» **Task prompt**
Could you retype only the lines from the one containing "The width and" through the final line of the entries, both included, skipping any images?

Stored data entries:
:::::
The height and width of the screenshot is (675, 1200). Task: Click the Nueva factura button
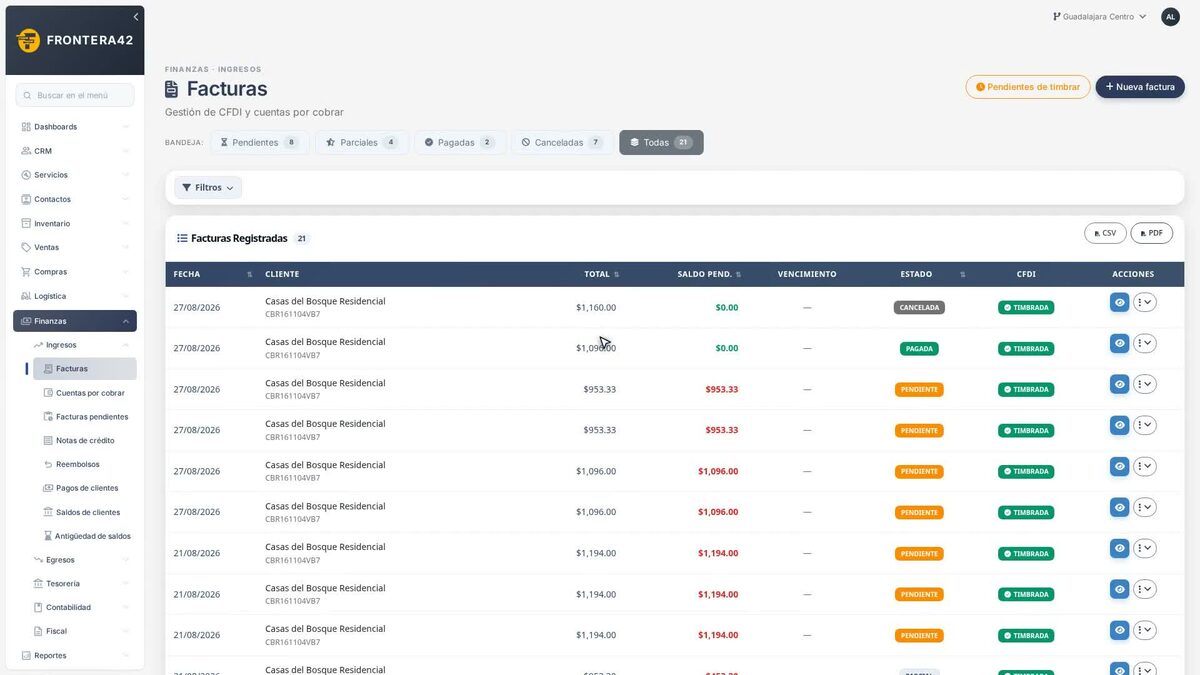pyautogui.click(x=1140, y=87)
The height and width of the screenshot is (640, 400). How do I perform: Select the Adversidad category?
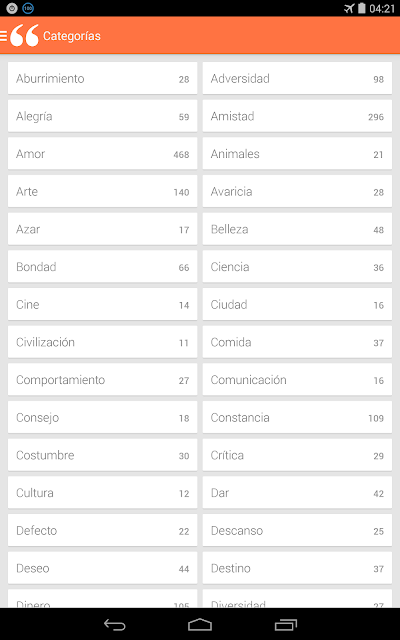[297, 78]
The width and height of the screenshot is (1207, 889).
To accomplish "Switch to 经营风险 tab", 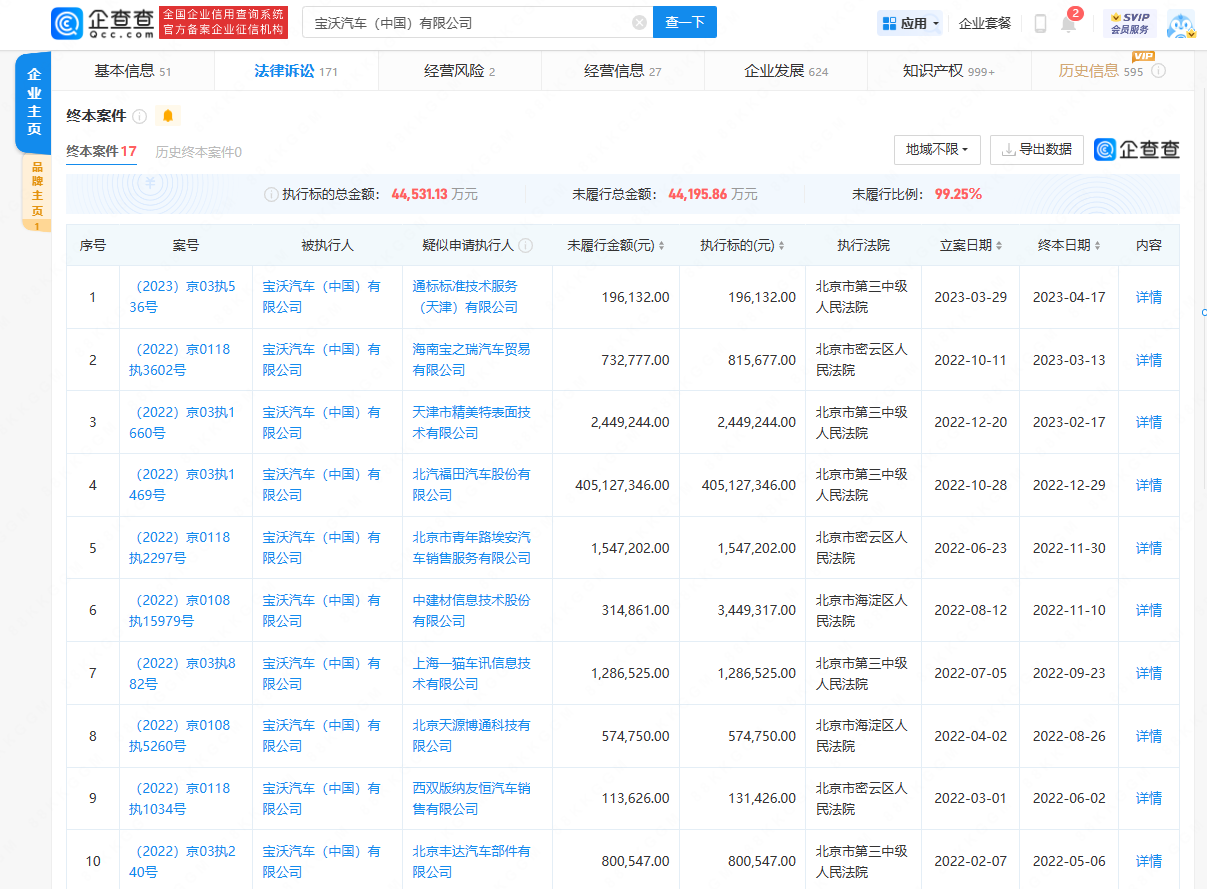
:::::
» **Written reply**
The width and height of the screenshot is (1207, 889).
To accomplish "Switch to 经营风险 tab", 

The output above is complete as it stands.